- Exercise instructions -
Count the lines of the listing below that contain the word "yellow". Reply with the number alone.
--- START Data for this exercise ---
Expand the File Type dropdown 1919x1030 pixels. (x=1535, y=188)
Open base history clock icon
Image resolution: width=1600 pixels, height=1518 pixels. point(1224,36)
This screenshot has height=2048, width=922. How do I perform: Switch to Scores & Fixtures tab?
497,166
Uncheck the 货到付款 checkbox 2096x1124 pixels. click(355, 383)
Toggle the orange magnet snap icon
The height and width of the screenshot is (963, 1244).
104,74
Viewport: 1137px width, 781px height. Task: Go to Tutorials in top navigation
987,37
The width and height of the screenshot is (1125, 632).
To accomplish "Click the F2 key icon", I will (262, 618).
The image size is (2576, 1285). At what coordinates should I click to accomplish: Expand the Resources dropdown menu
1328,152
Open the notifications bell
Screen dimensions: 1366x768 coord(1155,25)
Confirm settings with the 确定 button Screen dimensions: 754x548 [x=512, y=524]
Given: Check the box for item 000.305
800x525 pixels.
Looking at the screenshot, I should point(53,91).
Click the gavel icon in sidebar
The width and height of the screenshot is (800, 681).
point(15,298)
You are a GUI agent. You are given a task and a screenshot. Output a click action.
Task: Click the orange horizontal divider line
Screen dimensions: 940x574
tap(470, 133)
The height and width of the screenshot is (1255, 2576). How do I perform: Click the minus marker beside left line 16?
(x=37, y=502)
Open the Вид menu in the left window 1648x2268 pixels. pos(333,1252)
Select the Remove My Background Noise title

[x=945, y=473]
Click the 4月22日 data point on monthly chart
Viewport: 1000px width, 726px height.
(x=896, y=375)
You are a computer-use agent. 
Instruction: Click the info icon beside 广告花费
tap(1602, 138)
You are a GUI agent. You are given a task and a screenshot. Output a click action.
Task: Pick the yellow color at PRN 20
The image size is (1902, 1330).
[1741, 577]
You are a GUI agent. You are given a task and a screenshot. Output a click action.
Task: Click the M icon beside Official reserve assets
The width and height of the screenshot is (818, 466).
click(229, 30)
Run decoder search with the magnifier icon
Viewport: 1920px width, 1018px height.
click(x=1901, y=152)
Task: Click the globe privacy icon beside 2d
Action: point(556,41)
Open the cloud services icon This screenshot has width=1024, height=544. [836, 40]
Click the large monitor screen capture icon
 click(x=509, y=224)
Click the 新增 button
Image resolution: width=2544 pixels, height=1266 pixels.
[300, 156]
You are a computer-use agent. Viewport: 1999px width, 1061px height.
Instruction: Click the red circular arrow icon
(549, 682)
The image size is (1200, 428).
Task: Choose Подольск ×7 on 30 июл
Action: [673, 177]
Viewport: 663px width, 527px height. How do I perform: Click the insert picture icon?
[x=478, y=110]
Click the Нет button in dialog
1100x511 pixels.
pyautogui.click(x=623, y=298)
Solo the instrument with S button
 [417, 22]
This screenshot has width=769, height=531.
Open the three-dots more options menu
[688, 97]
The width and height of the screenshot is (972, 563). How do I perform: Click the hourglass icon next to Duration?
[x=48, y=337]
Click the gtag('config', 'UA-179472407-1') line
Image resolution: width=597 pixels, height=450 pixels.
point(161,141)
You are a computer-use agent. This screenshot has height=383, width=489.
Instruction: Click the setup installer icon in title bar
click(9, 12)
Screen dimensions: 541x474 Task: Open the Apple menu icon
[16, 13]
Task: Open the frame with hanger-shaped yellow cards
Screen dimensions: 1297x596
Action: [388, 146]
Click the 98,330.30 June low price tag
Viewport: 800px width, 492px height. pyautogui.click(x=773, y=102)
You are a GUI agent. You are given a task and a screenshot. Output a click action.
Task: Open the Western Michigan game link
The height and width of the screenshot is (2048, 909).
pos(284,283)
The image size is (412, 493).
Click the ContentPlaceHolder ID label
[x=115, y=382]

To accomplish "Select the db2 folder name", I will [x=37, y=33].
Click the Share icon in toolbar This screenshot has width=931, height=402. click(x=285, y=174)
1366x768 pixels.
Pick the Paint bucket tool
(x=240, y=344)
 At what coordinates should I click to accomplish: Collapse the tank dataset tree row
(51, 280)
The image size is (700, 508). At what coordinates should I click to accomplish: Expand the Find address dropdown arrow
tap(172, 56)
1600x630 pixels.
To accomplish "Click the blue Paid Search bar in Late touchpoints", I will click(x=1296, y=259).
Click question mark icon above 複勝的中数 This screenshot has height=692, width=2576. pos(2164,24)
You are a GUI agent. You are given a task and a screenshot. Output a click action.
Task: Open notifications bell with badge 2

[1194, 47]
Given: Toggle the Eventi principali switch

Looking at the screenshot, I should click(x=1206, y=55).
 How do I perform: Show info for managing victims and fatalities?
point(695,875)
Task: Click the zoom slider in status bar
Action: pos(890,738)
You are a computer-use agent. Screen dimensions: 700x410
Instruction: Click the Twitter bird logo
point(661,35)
--- END Data for this exercise ---
- Response to the exercise -
2